Oleh Lukman Hakim
SATU fenomena menghebohkan kembali menyeruak melanda bangsa Indonesia. Belum lagi misteri kematian Mirna terkuak, kini muncul fenomena Dimas Kanjeng Taat pribadi yang menghiasi hampir semua media massa. Tayangan YouTube yang mempelihatkan kemampuan seorang pimpinan padepokan dalam menggandakan uang, telah mencetus pro dan kontra opini dalam masyarakat. Penampakan pria paruhbaya ini memang penuh misteri, matanya bercelak, jubahnya yang hitam kelam, matanya yang tajam semakin menyempurnakan kemisteriusannya.
Bagi kalangan yang percaya, fenomena ini dipahami sebagai sebuah keajaiban nusantara. Keberadaan Dimas Kanjeng Taat pribadi diyakini sebagai reinkarnasi atau titisan para wali dengan sejuta kemampuan metafisika atau kemapuan adi kodrati. Sebaliknya bagi kalangan membantah, fenomena penggandaan uang di padepokan Dimas Kanjeng Taat Pribadi tidak lebih dari penipuan yang dibumbui simbol-simbol agama.
Simpul analisis
Mencermati fenomena Dimas Kanjeng Taat Pribadi ini, setidaknya ada beberapa simpul analisis yang mungkin dapat membedahnya: Pertama, fenomena ini memperlihatkan sebuah kegalauan mental masyarakat Indonesia dalam menghadapi kesulitan hidup. Muncullah keinginan mencari jalan pintas dalam memperoleh rezeki. Makanya isu penggandaan uang ini cukup menjadi daya tarik bagi kalangan kelas bawah demi merubah nasib kemiskinan yang melekat pada status mereka. Analisis model ini masih kurang koleratif bagi pengikut Dimas Kanjeng Taat Pribadi yang dari kalangan elite, sebab mereka tidak bermasalah dengan kesulitan ekonomi tetapi besar kemungkinan mereka masuk dalam simpul analisis berikunya.
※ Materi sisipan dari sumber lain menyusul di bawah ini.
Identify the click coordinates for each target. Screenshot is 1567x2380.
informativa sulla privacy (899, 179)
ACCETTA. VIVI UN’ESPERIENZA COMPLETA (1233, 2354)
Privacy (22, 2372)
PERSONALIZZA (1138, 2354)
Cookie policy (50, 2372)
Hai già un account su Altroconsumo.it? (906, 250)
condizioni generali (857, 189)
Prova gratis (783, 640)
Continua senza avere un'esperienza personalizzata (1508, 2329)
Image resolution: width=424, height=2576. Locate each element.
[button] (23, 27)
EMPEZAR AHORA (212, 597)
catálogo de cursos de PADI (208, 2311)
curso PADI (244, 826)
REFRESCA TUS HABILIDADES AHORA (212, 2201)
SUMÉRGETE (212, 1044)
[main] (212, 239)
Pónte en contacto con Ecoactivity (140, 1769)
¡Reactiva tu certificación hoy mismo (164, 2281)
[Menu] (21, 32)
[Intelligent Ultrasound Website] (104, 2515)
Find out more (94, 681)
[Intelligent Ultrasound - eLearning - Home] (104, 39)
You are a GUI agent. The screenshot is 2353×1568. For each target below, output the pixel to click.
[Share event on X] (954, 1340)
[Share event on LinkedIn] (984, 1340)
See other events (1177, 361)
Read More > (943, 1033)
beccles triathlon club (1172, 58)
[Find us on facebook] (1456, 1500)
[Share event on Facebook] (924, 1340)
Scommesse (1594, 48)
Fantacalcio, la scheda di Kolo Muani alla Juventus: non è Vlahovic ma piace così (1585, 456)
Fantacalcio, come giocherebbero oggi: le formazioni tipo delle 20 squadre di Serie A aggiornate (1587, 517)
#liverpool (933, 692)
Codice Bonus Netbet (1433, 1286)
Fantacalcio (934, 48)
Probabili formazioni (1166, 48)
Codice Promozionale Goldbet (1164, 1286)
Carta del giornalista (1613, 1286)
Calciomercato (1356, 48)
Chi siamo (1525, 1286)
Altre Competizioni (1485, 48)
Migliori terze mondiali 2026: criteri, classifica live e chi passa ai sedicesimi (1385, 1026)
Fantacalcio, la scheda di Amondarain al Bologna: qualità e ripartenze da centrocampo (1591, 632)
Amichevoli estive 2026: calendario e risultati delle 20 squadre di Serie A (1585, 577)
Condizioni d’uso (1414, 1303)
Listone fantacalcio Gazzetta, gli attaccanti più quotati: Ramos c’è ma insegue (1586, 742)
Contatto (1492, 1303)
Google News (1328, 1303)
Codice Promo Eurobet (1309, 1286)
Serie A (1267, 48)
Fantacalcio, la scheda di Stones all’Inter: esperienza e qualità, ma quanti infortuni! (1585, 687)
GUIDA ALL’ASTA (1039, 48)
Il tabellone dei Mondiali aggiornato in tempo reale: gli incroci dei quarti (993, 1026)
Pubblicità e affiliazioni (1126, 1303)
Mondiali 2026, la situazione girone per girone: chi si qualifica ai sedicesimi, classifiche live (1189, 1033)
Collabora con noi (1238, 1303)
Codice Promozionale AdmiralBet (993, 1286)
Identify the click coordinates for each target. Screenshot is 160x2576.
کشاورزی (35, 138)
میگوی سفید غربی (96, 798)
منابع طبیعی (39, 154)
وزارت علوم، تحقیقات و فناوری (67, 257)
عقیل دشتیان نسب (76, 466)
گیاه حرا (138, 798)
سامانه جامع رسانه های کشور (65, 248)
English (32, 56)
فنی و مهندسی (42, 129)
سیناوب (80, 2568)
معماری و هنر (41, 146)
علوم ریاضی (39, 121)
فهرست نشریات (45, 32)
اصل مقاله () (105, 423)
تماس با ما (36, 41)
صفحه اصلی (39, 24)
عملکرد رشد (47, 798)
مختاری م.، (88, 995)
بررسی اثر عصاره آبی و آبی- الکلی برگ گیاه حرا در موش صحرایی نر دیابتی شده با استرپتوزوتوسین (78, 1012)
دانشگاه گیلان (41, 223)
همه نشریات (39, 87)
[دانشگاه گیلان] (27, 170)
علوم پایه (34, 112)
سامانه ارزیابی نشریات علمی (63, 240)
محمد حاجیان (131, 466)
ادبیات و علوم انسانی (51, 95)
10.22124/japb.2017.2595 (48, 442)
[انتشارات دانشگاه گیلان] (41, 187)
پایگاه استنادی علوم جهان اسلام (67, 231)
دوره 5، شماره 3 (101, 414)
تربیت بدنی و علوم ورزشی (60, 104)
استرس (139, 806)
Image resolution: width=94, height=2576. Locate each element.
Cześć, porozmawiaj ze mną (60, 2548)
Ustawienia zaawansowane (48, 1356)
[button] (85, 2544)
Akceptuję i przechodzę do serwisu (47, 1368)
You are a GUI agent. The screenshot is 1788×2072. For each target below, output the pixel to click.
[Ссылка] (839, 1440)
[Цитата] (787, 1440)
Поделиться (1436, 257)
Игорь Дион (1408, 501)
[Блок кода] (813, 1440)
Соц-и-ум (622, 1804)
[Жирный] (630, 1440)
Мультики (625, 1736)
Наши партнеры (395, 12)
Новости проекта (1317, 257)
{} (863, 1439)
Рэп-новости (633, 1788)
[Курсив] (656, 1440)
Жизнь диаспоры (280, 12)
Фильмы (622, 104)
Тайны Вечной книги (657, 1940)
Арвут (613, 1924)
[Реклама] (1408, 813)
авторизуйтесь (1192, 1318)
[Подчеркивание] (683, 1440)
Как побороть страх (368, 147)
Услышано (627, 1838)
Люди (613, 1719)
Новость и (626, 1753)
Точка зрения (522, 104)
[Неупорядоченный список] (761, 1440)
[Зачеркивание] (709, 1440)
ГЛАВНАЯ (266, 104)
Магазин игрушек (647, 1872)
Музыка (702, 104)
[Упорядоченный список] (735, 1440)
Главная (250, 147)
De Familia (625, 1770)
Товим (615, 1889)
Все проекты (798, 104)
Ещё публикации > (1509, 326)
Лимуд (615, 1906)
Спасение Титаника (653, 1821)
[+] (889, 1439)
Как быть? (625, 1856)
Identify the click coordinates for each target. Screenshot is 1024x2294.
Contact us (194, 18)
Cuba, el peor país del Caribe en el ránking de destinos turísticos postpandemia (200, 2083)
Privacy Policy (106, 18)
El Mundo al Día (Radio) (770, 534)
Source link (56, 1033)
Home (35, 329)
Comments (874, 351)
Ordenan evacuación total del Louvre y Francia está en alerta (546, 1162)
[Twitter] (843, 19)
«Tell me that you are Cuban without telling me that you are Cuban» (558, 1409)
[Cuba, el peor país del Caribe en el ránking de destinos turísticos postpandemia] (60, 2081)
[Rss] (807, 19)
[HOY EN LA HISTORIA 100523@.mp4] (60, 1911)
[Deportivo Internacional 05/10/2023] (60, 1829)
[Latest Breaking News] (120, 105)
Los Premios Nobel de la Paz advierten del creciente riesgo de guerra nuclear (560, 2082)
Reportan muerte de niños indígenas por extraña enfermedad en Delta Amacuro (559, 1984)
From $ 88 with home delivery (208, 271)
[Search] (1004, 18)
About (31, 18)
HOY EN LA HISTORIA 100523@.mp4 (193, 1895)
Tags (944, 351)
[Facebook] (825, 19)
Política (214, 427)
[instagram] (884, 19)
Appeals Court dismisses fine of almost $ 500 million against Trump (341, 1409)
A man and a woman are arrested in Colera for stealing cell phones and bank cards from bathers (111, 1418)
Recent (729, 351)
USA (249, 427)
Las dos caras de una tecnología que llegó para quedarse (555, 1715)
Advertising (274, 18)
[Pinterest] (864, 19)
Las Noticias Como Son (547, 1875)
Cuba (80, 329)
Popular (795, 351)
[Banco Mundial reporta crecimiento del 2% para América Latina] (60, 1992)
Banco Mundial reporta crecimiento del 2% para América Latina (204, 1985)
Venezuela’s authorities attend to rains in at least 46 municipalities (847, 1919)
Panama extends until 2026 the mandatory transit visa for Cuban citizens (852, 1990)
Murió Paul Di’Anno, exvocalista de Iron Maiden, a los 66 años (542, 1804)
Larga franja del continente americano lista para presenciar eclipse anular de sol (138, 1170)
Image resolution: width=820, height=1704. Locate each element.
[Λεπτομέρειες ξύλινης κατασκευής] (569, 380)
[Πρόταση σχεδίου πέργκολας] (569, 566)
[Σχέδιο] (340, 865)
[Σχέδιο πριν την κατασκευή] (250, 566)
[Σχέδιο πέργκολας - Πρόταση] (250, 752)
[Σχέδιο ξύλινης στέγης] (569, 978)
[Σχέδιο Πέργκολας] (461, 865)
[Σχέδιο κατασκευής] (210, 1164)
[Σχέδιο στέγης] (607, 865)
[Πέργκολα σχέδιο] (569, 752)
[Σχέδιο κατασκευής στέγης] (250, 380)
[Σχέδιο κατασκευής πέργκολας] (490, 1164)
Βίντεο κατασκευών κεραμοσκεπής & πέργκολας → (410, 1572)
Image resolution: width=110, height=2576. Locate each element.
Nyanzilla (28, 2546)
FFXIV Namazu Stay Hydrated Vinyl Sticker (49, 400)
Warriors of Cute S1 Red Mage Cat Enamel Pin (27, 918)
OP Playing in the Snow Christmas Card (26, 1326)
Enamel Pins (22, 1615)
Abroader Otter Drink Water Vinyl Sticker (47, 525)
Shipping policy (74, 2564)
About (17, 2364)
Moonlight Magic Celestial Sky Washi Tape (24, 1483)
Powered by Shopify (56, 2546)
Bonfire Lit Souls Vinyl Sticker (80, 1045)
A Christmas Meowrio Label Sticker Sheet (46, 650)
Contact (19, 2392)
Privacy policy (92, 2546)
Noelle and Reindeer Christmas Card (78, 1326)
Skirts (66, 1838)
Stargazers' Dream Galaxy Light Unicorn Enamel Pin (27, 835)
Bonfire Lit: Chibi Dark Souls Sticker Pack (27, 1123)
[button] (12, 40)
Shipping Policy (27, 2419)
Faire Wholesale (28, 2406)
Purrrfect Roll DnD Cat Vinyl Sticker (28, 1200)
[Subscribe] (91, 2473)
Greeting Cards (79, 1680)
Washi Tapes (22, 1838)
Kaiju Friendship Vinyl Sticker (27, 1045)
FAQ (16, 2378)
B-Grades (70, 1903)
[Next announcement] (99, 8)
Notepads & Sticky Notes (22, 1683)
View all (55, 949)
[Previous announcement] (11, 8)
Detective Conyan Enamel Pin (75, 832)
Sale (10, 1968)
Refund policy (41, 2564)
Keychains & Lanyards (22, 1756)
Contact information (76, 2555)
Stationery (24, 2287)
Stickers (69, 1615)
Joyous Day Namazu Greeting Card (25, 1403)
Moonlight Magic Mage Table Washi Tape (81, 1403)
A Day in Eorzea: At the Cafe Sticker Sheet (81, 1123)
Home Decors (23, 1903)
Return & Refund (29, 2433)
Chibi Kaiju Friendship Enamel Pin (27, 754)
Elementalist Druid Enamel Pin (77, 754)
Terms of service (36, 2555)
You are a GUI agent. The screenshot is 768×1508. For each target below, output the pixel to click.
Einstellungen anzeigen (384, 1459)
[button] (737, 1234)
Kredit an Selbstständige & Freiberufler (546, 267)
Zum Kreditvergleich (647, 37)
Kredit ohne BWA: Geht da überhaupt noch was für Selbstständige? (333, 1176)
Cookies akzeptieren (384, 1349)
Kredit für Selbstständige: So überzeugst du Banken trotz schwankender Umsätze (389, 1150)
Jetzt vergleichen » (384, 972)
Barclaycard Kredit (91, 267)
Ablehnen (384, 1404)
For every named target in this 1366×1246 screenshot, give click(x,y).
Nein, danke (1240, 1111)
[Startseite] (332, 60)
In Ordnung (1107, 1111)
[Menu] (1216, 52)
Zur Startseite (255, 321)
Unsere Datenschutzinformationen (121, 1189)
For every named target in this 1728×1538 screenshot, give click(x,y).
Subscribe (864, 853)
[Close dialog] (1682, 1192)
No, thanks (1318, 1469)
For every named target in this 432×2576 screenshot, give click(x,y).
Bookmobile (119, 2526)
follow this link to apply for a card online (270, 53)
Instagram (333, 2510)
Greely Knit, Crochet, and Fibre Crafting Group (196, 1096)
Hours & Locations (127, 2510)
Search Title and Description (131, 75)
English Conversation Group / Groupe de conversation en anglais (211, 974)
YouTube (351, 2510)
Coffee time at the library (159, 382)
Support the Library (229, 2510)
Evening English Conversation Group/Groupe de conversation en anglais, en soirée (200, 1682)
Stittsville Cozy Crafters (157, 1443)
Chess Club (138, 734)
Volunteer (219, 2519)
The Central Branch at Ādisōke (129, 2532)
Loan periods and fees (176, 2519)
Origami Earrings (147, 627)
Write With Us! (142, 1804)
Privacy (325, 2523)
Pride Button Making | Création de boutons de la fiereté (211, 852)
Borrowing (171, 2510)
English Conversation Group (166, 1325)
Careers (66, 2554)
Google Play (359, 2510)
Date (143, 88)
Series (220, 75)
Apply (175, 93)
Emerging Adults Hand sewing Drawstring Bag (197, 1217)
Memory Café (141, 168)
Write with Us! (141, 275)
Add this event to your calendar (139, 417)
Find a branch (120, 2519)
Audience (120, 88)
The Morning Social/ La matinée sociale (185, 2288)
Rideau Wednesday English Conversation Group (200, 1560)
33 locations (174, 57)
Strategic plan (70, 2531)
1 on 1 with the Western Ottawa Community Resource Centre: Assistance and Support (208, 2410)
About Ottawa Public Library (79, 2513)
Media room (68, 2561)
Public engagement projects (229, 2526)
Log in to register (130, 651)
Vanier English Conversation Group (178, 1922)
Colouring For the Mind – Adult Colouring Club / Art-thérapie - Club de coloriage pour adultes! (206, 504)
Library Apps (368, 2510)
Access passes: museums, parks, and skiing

Kedua, fenomena ini menandakan bahwa sebagian masyarakat Indonesia rentan aqidah dan spritualitas. Orang yang mempunyai basis akidah yang kukuh mungkin tidak akan mudah terpengaruh dengan ajaran yang aneh-aneh semacam ini. Apalagi kononnya Dimas Kanjeng Taat Pribadi menyebutkan dirinya sebagai maha guru kunfayakun yang bisa medatangkan apa saja yang diingini. Padahal, dalam akidah Islam lafaz kunfayakun ini dipahami sebagai kekuatan Ilahiyah dalam penciptaan alam yang hanya ada pada zat Allah. Menyamakan kemampuan Allah dengan kemampuan manusia ini dalam ukuran agama menjurus kepada prilaku kesyirikan.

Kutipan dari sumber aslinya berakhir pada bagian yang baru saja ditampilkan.